| name | image-sprout |
| description | Use image-sprout to create and manage image generation projects with consistent style and subject identity. Use this skill when the user asks to generate images with saved context, iteratively refine image outputs, manage image projects with references and guides, or run image-sprout CLI commands in a workflow.
|
image-sprout
Generate and iterate on images with consistent style and subject identity. Image Sprout turns reusable project context — reference images, derived guides, and persistent instructions — into repeatable outputs you can build on across runs.
Use this skill when:
- The user asks to generate images and wants results that stay consistent across multiple runs
- The user wants to iterate on outputs from a previous generation
- The user needs to set up or manage an image project with references or style context
- The workflow requires structured, scriptable image generation with
--json output
1. Installation
Install globally from npm:
npm install -g image-sprout
Or run without installing — prefer this in Codex sandbox environments where PATH is unreliable:
npx image-sprout help
All examples below use npx image-sprout. Substitute image-sprout directly if you have a global install.
2. OpenRouter Key Setup
Image Sprout stores its OpenRouter key on disk. Set it once per machine:
npx image-sprout config set apiKey <your-openrouter-key>
npx image-sprout config show
3. The Project Model
Three context layers drive every generation:
- Visual Style — consistent look and feel across outputs
- Subject Guide — consistent subject identity across outputs
- Instructions — persistent generation constraints (watermarks, framing, branding)
Two reference pools:
- Shared refs — drive both guides (default, simplest)

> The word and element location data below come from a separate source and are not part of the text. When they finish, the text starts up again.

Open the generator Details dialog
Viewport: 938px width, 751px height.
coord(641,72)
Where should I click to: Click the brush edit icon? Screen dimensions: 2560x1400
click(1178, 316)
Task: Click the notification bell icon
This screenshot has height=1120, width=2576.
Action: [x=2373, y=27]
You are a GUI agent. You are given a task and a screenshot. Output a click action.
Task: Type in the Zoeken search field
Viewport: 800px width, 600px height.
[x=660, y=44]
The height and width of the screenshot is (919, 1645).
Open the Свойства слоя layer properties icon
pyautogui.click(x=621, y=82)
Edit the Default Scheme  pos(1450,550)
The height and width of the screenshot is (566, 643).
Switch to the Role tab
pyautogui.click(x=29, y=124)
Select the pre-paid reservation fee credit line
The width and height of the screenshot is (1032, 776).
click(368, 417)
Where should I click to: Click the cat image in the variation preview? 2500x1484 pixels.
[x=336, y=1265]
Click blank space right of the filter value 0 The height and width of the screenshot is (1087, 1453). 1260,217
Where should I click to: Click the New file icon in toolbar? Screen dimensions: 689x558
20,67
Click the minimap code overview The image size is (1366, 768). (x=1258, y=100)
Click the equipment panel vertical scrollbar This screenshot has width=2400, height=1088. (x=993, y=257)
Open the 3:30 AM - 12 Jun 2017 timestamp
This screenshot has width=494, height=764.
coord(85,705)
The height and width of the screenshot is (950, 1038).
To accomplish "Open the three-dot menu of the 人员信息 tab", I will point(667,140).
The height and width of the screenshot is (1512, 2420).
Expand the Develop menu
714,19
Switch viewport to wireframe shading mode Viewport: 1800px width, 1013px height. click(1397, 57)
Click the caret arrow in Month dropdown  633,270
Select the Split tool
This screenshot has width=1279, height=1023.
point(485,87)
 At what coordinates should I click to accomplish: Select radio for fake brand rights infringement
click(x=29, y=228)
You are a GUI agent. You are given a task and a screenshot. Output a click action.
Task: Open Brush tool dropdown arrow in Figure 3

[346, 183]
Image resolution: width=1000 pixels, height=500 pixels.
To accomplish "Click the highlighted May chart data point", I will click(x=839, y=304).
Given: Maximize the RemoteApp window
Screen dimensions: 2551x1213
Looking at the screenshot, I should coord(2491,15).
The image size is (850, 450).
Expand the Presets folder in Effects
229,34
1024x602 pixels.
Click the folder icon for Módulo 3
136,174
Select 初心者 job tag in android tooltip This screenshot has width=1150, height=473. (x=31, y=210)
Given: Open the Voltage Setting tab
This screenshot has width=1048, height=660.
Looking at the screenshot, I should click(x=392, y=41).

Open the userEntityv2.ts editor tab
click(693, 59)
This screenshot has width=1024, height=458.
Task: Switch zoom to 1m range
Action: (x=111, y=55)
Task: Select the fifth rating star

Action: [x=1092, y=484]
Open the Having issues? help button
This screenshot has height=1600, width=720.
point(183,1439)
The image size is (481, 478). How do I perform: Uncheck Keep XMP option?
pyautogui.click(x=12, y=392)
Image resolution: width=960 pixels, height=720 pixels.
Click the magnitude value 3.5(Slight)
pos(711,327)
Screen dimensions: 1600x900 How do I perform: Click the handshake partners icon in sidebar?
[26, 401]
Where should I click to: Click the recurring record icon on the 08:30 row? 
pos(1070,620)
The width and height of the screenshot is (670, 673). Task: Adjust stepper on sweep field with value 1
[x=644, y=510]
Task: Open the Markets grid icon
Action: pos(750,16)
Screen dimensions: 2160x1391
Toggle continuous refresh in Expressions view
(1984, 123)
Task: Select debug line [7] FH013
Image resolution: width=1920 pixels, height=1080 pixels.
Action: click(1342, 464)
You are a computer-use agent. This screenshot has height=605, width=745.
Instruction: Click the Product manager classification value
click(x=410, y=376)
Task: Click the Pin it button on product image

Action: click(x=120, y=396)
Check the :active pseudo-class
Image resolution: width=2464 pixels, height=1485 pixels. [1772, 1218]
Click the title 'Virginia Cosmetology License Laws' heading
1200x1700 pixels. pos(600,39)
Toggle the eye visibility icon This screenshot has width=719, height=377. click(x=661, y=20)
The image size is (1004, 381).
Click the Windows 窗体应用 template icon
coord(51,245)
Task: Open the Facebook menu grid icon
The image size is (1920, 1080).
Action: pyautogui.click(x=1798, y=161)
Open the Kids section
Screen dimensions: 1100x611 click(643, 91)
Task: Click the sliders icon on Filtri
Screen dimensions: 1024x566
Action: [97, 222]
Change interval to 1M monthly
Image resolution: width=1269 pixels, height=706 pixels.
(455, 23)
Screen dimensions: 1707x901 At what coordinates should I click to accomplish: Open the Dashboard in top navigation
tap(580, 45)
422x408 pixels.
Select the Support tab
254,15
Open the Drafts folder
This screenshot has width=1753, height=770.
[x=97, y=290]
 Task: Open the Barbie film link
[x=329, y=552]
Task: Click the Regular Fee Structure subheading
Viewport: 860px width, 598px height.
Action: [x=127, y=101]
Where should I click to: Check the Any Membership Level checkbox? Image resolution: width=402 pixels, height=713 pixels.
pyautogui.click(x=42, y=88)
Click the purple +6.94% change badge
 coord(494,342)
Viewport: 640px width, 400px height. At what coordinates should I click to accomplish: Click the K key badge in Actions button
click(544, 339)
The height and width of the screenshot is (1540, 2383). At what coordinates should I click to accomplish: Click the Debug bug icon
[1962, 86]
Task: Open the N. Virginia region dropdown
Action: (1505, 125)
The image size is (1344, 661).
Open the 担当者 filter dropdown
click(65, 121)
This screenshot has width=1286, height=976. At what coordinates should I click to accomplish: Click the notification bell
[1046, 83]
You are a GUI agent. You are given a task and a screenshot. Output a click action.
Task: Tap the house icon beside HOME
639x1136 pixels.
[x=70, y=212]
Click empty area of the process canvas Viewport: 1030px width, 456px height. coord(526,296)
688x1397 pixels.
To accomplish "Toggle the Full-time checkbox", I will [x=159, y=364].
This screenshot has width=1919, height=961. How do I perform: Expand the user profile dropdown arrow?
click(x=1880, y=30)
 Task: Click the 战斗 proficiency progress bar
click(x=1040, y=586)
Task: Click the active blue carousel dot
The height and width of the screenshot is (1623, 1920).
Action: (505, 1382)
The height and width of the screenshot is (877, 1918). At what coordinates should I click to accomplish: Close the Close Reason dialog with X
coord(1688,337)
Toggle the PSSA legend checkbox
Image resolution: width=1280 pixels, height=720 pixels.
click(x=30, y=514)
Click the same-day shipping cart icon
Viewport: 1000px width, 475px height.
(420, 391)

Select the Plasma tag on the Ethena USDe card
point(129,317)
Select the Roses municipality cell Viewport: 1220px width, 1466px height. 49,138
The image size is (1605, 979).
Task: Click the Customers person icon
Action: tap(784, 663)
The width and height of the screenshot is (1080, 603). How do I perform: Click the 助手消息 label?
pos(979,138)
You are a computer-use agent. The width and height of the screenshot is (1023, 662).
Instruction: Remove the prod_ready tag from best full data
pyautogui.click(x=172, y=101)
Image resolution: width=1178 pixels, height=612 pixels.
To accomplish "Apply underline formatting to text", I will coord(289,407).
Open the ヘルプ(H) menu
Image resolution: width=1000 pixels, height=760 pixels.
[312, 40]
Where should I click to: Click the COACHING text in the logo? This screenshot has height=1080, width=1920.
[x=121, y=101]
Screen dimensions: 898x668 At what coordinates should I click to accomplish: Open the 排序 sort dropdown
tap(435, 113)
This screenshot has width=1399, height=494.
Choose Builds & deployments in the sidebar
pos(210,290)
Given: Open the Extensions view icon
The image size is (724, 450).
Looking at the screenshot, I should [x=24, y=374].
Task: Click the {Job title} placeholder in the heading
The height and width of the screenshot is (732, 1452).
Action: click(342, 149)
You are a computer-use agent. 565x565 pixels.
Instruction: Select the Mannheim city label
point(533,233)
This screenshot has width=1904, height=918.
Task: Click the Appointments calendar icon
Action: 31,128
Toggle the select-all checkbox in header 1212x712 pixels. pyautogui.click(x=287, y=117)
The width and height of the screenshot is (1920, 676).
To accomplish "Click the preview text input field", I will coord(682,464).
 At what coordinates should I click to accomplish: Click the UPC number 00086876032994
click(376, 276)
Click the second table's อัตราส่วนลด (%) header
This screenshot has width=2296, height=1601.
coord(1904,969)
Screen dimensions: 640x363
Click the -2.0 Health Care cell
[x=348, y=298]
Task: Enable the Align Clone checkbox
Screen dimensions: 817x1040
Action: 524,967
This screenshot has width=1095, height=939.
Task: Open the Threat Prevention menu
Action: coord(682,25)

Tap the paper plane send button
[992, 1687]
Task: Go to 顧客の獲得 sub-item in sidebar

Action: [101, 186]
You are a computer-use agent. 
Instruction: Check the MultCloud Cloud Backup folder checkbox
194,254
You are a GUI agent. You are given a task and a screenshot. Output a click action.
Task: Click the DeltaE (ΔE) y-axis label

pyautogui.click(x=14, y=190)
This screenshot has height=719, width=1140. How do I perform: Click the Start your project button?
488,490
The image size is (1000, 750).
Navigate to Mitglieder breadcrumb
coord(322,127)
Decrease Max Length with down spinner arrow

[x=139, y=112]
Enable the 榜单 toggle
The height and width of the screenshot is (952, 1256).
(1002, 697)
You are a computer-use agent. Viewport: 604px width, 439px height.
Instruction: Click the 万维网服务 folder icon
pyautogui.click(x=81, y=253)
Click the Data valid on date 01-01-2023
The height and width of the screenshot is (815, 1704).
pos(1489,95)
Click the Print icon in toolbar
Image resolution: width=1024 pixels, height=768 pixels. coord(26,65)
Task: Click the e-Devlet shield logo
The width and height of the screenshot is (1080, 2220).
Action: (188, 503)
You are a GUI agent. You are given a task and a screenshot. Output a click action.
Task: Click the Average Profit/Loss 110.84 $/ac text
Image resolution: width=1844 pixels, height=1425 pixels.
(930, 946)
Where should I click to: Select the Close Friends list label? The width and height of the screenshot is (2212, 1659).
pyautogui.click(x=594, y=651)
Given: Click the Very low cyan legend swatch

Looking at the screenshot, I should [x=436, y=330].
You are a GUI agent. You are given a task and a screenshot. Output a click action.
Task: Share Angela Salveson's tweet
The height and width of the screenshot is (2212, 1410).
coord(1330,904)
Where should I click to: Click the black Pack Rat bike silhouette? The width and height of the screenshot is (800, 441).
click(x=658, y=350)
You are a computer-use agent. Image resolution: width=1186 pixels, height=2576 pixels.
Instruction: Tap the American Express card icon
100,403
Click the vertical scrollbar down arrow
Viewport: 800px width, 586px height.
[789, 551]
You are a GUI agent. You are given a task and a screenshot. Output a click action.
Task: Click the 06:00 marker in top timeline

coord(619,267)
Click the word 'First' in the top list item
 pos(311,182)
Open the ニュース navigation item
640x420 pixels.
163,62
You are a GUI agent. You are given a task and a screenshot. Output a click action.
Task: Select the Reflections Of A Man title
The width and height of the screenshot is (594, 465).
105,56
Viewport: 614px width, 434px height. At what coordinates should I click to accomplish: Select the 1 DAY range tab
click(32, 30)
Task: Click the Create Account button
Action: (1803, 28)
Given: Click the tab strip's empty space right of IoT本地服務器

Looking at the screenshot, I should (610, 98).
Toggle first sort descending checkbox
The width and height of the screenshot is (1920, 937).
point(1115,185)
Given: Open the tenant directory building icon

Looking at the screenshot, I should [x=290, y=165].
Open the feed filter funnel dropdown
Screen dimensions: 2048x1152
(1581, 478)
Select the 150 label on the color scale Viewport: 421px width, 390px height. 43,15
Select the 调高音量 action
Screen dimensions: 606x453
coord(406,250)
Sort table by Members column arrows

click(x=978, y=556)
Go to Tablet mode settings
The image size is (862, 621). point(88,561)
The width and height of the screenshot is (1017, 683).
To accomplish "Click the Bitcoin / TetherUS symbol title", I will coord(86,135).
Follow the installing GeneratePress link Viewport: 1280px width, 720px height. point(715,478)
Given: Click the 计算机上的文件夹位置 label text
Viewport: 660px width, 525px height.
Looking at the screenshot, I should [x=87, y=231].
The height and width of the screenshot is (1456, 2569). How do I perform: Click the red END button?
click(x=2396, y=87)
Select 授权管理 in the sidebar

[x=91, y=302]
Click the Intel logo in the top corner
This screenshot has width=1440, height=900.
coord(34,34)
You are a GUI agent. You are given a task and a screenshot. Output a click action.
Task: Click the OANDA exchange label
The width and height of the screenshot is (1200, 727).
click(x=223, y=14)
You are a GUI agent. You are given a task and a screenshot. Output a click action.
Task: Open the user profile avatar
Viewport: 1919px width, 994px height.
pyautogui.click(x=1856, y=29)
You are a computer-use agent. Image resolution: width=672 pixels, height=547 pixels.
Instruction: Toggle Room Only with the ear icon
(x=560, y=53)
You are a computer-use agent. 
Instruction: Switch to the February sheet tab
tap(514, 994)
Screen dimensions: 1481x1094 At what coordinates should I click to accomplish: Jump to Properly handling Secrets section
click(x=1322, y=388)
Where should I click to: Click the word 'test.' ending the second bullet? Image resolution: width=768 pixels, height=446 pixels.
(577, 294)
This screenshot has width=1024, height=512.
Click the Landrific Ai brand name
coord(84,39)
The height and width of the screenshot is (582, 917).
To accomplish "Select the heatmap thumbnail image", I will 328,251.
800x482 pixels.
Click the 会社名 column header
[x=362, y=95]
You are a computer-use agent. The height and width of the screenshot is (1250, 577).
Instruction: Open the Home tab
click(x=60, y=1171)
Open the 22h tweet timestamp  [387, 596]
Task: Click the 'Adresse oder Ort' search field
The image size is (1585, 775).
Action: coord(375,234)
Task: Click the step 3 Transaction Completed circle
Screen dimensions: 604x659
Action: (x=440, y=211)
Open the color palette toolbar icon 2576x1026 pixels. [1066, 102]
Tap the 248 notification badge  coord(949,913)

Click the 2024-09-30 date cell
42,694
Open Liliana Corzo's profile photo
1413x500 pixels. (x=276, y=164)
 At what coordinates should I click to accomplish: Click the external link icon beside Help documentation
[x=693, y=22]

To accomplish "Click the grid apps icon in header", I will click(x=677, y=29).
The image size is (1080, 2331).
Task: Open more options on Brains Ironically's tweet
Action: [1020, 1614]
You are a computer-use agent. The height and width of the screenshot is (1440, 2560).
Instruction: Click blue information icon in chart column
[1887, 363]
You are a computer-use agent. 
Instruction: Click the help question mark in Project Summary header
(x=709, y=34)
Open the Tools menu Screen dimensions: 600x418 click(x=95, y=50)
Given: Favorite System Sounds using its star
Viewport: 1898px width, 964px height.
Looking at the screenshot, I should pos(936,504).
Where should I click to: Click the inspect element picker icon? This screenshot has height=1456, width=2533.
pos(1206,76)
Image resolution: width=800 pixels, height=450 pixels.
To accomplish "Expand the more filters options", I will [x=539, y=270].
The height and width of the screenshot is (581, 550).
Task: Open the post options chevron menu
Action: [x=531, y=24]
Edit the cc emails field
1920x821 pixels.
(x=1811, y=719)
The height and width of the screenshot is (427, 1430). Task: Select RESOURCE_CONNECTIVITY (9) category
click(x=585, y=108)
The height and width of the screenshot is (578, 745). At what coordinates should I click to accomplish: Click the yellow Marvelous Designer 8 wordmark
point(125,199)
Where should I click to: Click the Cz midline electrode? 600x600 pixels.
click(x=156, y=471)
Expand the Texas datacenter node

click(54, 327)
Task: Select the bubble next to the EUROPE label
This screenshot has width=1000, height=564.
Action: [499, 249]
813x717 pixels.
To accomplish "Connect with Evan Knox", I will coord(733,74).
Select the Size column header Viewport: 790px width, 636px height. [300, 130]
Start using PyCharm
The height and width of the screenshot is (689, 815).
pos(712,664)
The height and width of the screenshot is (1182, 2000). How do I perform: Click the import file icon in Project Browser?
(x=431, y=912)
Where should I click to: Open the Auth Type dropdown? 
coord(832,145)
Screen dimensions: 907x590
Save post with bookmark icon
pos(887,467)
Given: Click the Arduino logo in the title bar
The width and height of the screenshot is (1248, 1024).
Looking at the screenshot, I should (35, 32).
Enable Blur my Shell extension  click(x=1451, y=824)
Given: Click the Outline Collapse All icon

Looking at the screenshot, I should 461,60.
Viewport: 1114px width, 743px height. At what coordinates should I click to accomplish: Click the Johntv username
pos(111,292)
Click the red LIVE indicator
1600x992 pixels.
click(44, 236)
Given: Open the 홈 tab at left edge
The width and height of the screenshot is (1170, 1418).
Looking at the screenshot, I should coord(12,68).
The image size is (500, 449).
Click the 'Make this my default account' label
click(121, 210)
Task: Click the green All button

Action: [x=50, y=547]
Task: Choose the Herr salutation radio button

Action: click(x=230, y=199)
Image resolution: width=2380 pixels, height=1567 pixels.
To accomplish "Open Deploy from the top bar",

- Split refs — separate style and subject pools (advanced; use
--role style or --role subject when adding)
Understanding this model prevents the most common agent mistake: generating without saved context and wondering why outputs are inconsistent.
4. Core CLI Workflow
npx image-sprout project create <name>
npx image-sprout ref add --project <name> ./ref1.png ./ref2.png ./ref3.png
npx image-sprout project update <name> --instructions "Watermark bottom-right: subtle."
npx image-sprout project derive <name> --target both
npx image-sprout project status <name> --json
npx image-sprout project generate <name> --prompt "hero in neon rain"
npx image-sprout project generate <name> --prompt "hero in neon rain" --count 1
npx image-sprout run latest --project <name> --json
npx image-sprout session delete --project <name> <session-id>
Top-level aliases:
npx image-sprout generate --project <name> --prompt "hero in neon rain"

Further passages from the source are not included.